» **PROVIDED MATERIAL**:

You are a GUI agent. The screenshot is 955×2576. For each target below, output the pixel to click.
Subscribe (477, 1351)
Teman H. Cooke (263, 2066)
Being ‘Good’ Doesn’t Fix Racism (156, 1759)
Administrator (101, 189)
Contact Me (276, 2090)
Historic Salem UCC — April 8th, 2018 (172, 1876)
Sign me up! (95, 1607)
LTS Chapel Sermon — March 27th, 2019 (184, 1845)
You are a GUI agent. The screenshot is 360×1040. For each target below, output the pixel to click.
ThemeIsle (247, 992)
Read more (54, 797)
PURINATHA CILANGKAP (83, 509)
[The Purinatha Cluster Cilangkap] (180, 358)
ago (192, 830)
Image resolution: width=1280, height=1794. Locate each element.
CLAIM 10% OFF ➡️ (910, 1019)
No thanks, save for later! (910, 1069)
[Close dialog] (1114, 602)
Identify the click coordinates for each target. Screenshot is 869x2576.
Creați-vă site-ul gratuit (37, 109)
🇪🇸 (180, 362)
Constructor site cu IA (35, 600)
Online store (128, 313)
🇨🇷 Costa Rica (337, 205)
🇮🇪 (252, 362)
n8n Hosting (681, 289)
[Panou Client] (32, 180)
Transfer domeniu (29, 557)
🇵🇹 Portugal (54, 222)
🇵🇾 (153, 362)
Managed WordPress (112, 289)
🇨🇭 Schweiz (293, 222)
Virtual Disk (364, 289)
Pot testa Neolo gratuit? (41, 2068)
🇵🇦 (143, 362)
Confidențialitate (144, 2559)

» **WHAT THIS TASK INVOLVES**: Copy exactly, with no other lines, the stretch of the material that begins at the line containing "Transfer domeniu (29, 557)" and ends at its last line.

» **RESULT OF THE EXERCISE**:
Transfer domeniu (29, 557)
🇵🇹 Portugal (54, 222)
🇵🇾 (153, 362)
Managed WordPress (112, 289)
🇨🇭 Schweiz (293, 222)
Virtual Disk (364, 289)
Pot testa Neolo gratuit? (41, 2068)
🇵🇦 (143, 362)
Confidențialitate (144, 2559)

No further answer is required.